Task details: Please set down, word for word, the line that contains "The height and" and every line after it to the end of the entries below, omitting the pictures.

>>>>

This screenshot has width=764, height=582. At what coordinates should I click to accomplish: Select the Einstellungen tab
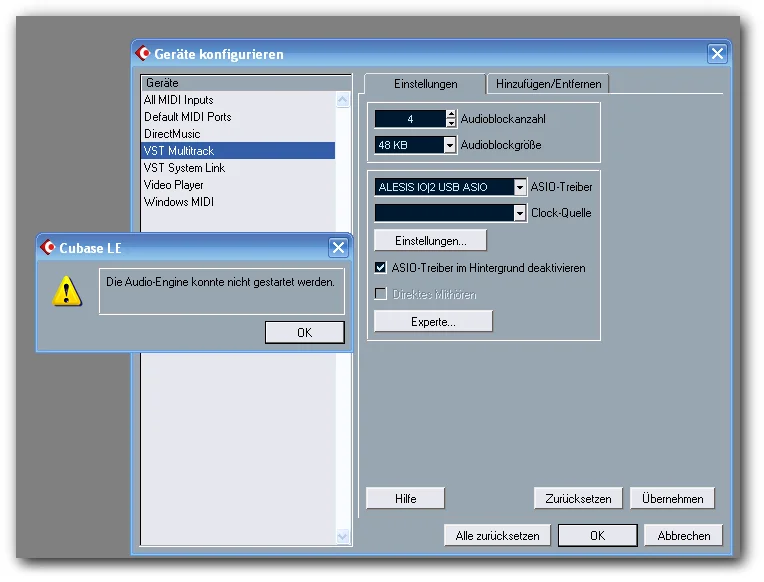(x=425, y=84)
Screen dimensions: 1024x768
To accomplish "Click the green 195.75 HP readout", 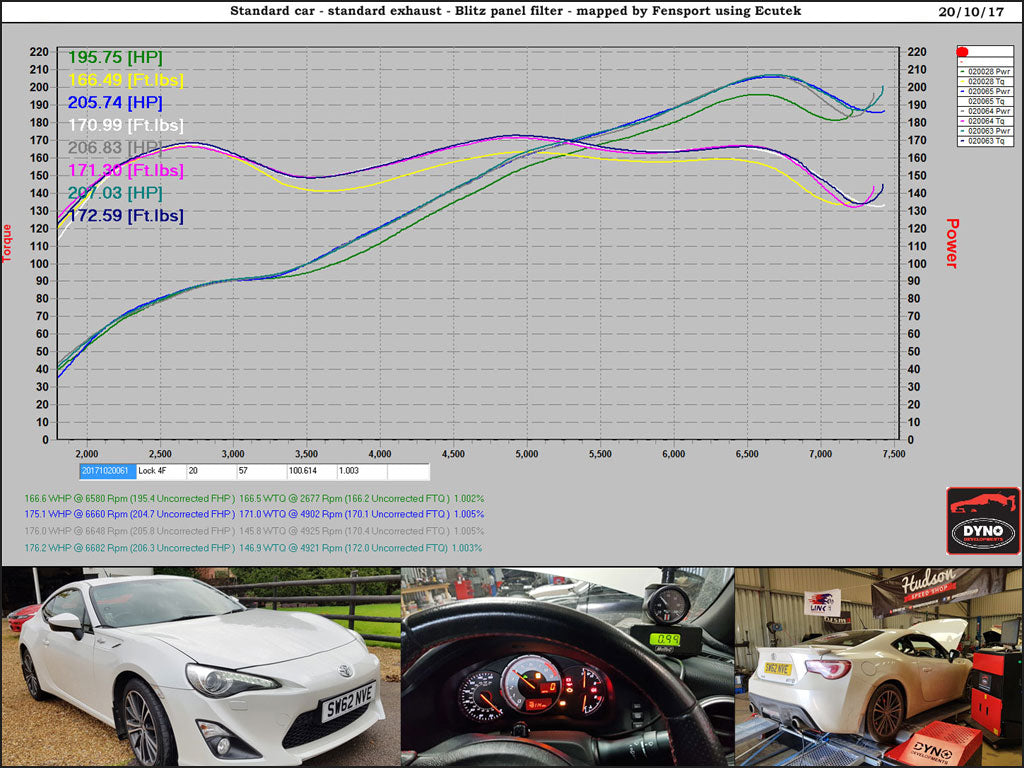I will 115,57.
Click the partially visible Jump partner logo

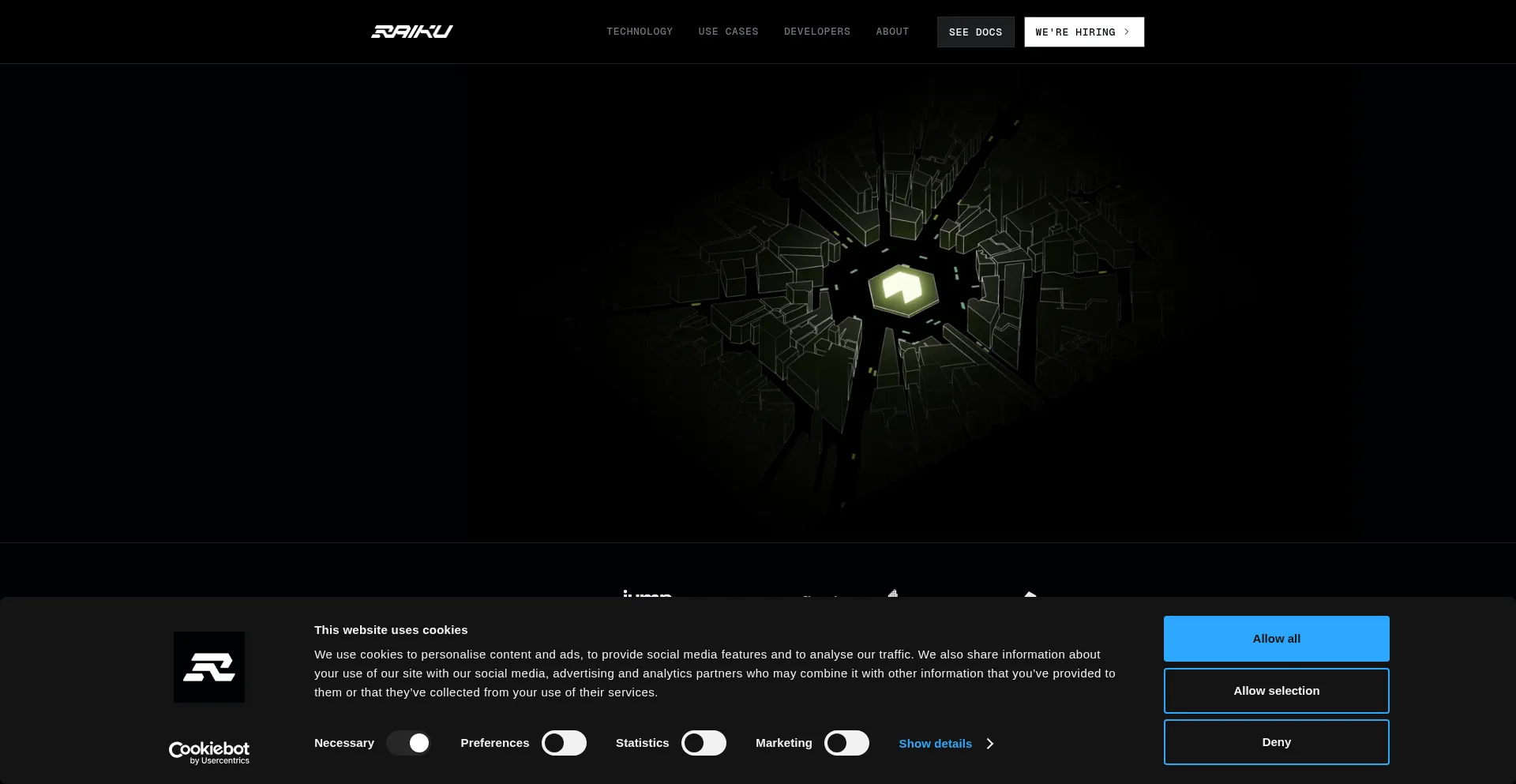[647, 593]
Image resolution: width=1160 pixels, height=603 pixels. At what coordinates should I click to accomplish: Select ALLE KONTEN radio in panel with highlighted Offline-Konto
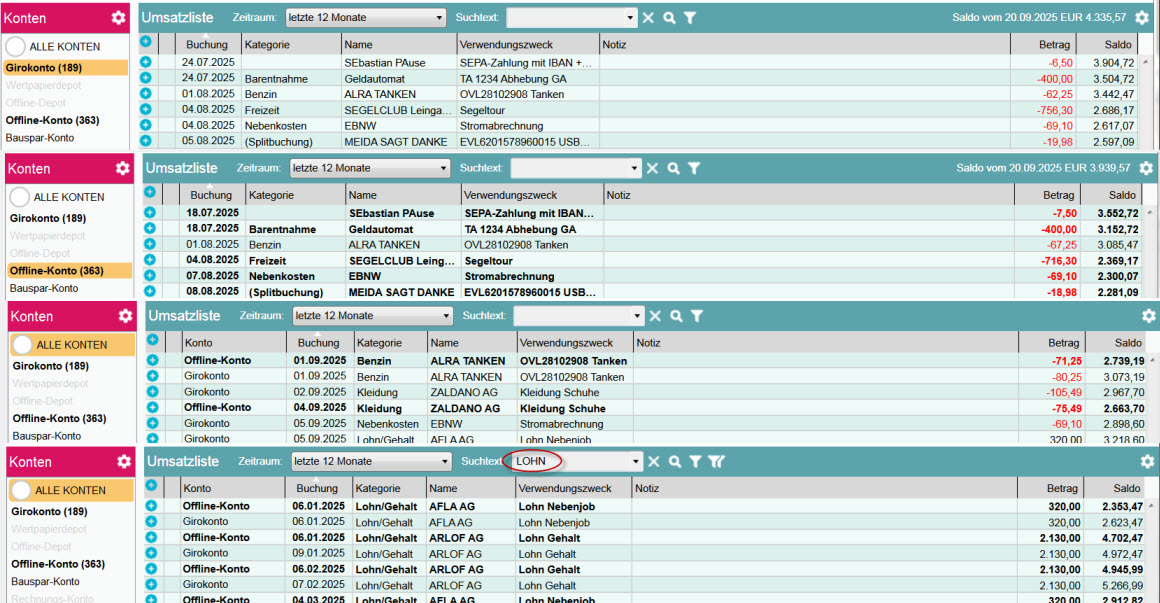(x=21, y=198)
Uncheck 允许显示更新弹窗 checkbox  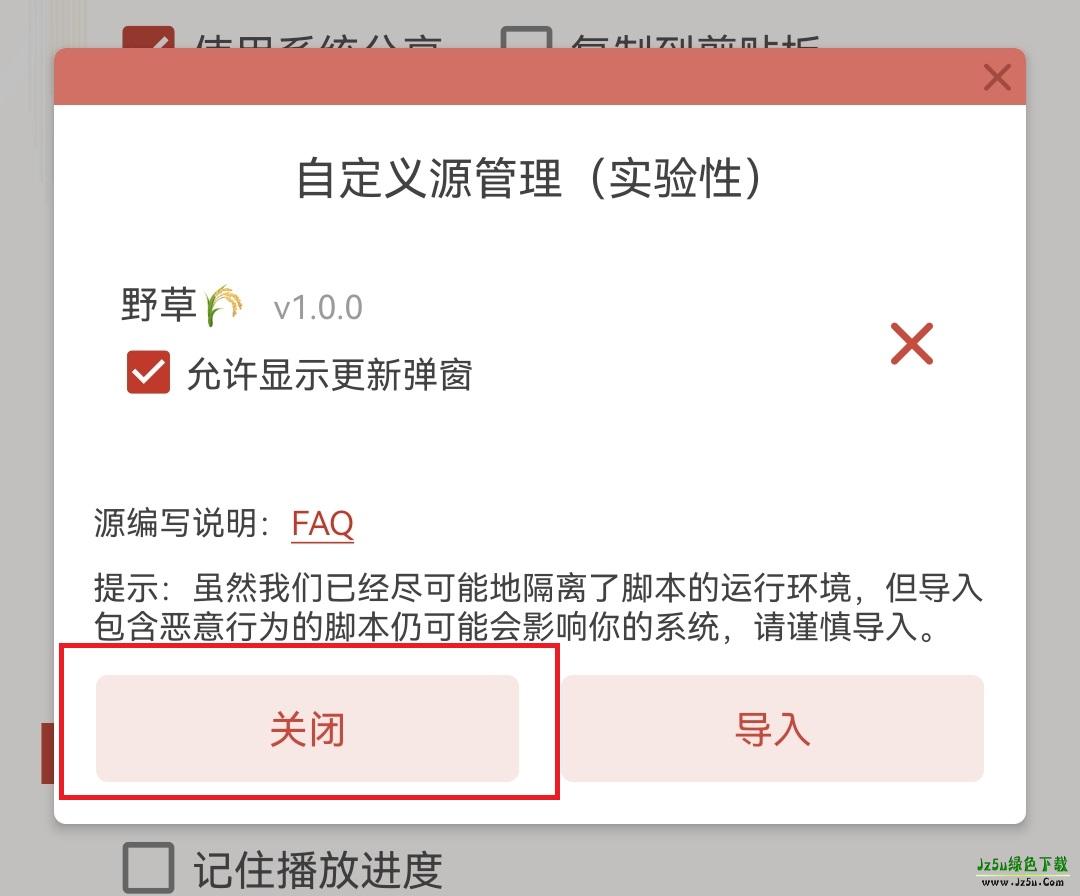pos(148,372)
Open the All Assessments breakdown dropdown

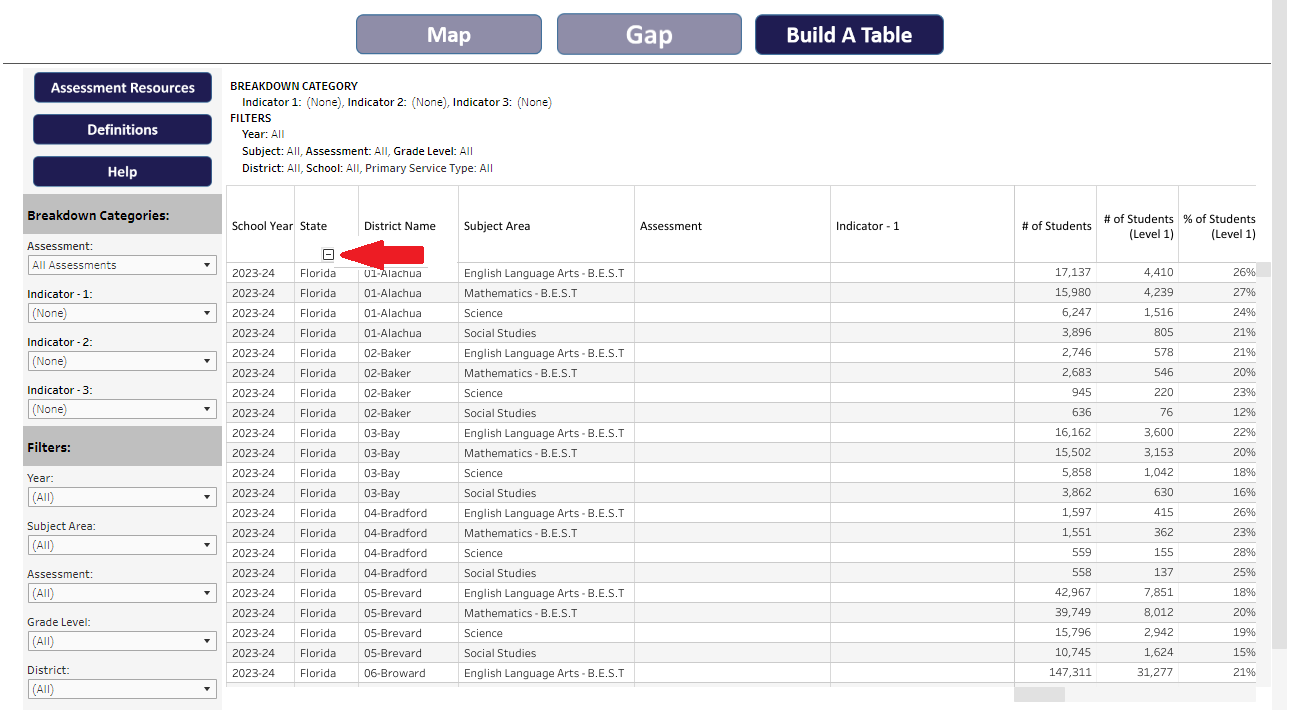point(122,265)
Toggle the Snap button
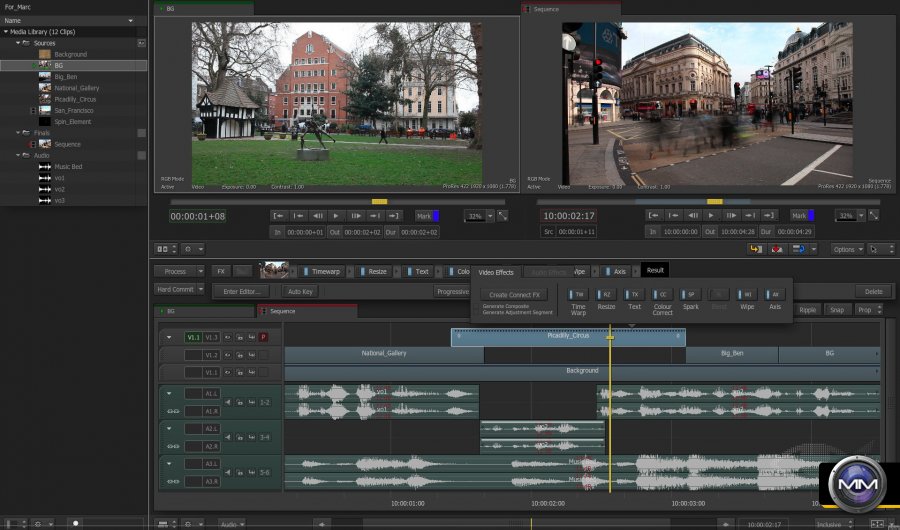The width and height of the screenshot is (900, 530). pos(836,310)
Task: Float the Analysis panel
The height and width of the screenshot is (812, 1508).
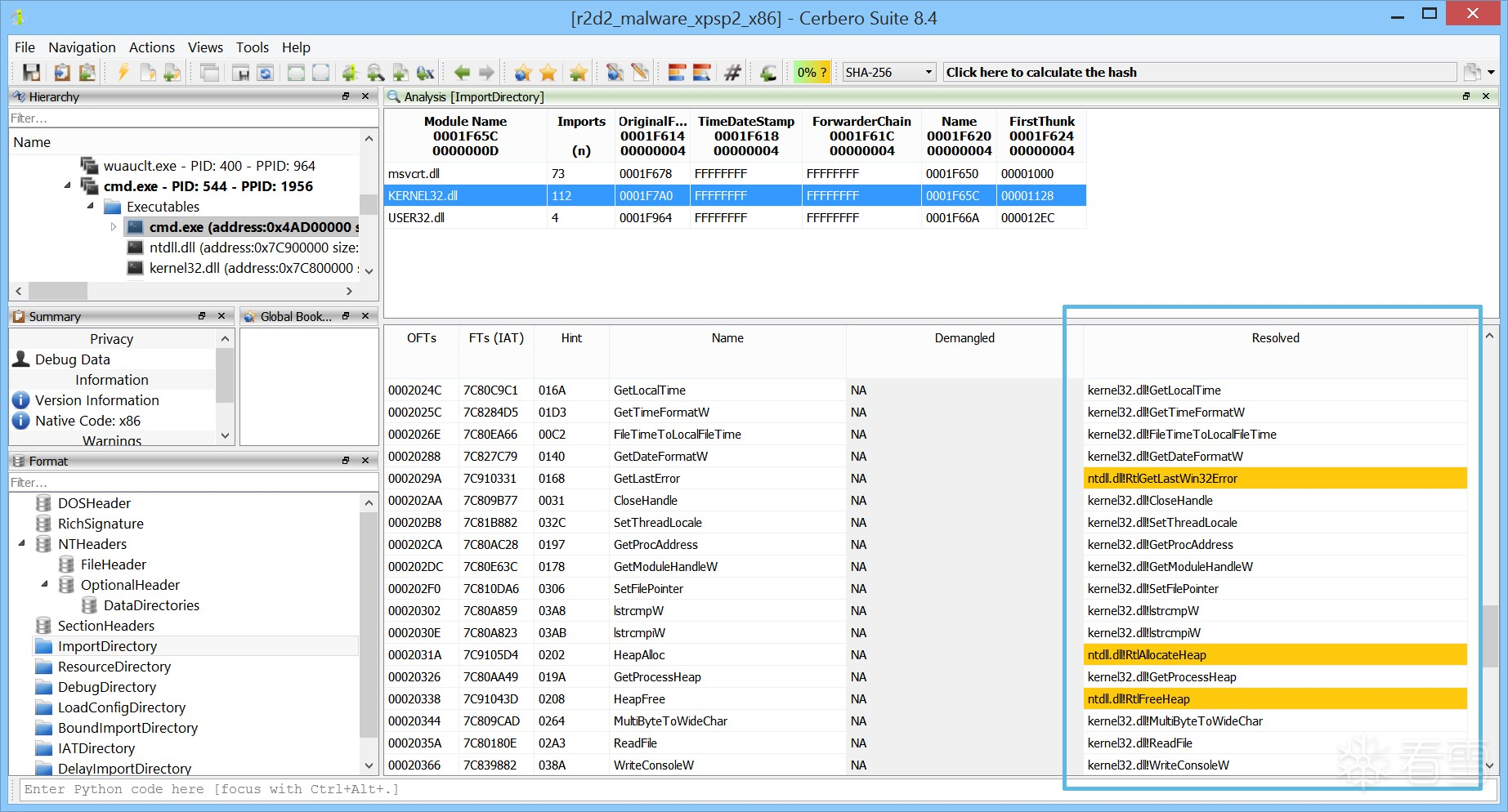Action: (1466, 96)
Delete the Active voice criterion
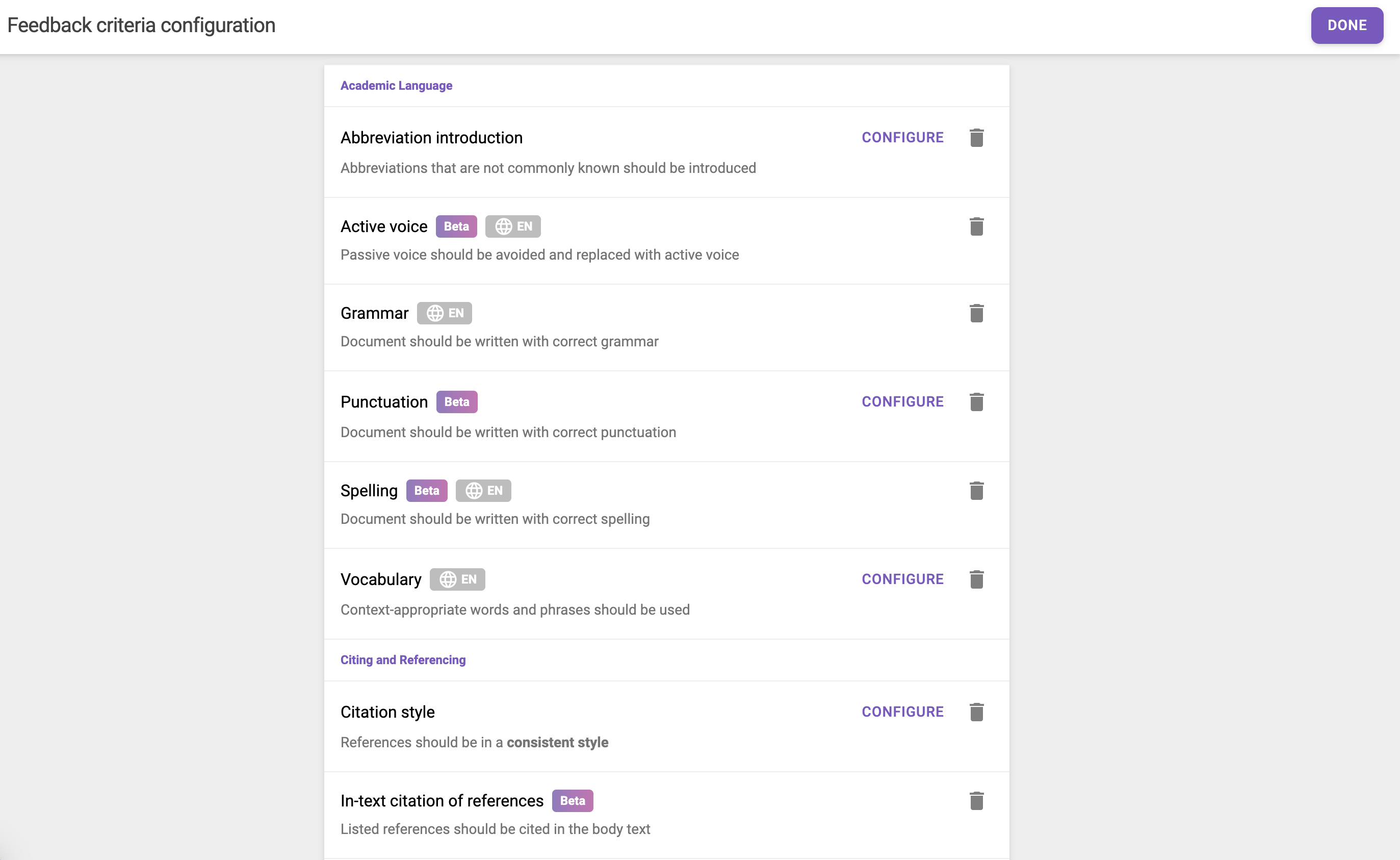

<<<<

Written response:
The height and width of the screenshot is (812, 1508).
Action: (1466, 96)
Delete the Active voice criterion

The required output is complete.